Kami melangkah masuk ke dalam rumah yang sederhana. Tak ada barang mewah, hanya furnitur yang terlihat sudah cukup tua. Oliver menggenggam tanganku, memberi isyarat agar aku mengikutinya. Kami duduk di ruang tamu, di mana suasana rumah semakin menunjukkan kesederhanaannya.

"Sebelumnya, saya ingin bertanya sesuatu kepada Paman," kataku membuka pembicaraan.

"Tentang apa, Dek?" tanya pria itu.

"Rumah ini benar milik Tuan Suhendar?" tanyaku memastikan.

"Benar. Beliau adalah juragan saya," jawabnya dengan tenang.

"Hah, bos?!" aku terkejut.

"Mungkin adek tidak percaya. Juragan Suhendar memang sederhana sekali. Tidak pernah ingin terlihat seperti orang kaya pada umumnya," jelasnya sambil tersenyum kecil.

"Lalu, di mana Pak Suhendar sekarang?" tanyaku, pura-pura tidak tahu.

"Beliau sudah tiada dua bulan lalu," jawabnya, nada suaranya menjadi sendu.

"Jadi, siapa pewaris rumah ini?" tanyaku lagi.

"Den Aditya," jawabnya tanpa ragu.

"Putranya?" Oliver menyela.

"Bukan, cucu angkatnya," jawab pria itu.

"Cucu angkat?" ulangku tak percaya.

"Seminggu sebelum meninggal, Juragan Suhendar bilang bahwa Den Aditya bukan cucu kandungnya. Tapi dia yang dipilih menjadi pewaris," jelasnya.

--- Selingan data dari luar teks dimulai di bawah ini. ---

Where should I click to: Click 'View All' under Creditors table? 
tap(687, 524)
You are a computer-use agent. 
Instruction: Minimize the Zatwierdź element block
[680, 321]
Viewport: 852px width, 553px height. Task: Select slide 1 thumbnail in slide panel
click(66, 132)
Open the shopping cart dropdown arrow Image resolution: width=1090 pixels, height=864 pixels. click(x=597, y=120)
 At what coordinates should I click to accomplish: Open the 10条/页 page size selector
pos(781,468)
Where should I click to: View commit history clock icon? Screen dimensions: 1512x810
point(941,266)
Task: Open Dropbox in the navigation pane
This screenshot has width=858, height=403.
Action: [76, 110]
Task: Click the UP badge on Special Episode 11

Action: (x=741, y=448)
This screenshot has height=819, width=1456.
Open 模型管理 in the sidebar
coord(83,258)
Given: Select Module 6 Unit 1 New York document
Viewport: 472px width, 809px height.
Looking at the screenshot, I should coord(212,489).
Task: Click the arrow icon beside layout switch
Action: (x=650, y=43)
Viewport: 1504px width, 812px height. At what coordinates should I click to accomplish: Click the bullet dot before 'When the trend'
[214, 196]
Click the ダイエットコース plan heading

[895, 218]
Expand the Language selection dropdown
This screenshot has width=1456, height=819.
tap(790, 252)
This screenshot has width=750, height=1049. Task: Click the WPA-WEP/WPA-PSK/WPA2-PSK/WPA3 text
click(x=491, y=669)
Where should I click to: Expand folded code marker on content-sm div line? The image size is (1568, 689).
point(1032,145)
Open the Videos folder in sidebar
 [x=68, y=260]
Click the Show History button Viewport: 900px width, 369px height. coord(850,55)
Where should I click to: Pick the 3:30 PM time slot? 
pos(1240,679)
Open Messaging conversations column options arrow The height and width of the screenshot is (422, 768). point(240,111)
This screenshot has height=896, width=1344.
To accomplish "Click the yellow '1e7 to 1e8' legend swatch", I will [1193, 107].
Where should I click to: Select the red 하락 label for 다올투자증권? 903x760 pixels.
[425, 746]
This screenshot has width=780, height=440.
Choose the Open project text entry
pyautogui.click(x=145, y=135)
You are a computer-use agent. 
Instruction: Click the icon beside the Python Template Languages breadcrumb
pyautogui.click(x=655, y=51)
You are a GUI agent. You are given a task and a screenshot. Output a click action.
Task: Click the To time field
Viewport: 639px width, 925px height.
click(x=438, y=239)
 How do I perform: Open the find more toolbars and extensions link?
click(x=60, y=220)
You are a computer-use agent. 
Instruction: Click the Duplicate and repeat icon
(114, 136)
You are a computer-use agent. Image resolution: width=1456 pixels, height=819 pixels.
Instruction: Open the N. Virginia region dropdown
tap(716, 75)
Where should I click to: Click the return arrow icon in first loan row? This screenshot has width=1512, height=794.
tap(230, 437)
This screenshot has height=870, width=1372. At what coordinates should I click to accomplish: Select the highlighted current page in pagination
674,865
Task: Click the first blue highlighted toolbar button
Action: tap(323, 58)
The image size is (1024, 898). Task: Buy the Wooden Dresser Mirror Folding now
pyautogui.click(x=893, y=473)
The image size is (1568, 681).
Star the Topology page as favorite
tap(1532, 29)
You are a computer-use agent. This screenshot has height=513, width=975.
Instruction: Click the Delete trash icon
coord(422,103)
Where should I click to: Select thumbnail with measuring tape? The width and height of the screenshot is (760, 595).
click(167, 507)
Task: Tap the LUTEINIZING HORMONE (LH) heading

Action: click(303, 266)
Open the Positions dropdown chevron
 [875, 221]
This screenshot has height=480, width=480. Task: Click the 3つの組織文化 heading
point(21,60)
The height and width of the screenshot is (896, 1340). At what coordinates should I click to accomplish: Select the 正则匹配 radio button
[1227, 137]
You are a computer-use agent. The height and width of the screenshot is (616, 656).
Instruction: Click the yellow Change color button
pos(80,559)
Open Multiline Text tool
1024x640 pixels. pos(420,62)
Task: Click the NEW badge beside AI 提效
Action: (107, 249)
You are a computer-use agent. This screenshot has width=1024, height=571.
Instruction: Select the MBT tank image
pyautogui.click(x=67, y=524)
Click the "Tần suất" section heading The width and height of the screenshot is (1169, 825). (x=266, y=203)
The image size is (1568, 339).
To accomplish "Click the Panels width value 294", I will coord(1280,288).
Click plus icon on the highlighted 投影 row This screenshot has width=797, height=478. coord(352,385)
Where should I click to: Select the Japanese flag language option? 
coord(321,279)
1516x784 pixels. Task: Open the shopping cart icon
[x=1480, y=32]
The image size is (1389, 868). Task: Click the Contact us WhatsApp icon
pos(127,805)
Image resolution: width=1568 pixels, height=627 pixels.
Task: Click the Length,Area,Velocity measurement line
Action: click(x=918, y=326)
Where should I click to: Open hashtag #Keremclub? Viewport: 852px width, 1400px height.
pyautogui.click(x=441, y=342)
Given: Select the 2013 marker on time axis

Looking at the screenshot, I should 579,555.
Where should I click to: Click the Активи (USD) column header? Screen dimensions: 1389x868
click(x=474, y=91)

Oliver mengernyit. "Bukankah, menurut hukum, anak kandung lebih berhak daripada cucu angkat?" tanyanya tegas.

"Juragan Suhendar memang merasa ada perasaan berbeda saat pertama kali bertemu Den Aditya. Perasaan itu tidak dia rasakan pada cucu-cucunya yang lain. Setelah mencari tahu tentang Den Aditya, fakta yang dia temukan mengejutkan hingga sempat memengaruhi kesehatannya," tutur pria itu panjang lebar.

"Lalu, kenapa Pak Suhendar lebih memilih Aditya sebagai pewarisnya?" tanyaku penasaran.

"Den Aditya itu baik hati, berbudi luhur, dan ramah. Tidak seperti cucu-cucu Juragan yang lain. Bahkan, putri kandung Juragan saja tidak peduli pada ayahnya saat beliau sakit. Tapi Den Aditya sering menjenguknya, membantu, bahkan memperhatikan hal-hal kecil," jawabnya dengan penuh keyakinan.

"Putri kandungnya di mana sekarang?" tanya Oliver.

"Ikut suaminya. Sifatnya jelek sekali, Pak. Juragan sakit saja tidak pernah ditengok, beda sama Den Aditya," katanya sambil menghela napas.

"Aditya baik sekali, ya," kataku pelan.

"Benar pisan, Dek. Dulu saja dia pernah kasih saya uang lima ratus ribu buat istri saya berobat," ujarnya, mengenang kebaikan Aditya.

"Paman tahu di mana Aditya sekarang?" tanyaku.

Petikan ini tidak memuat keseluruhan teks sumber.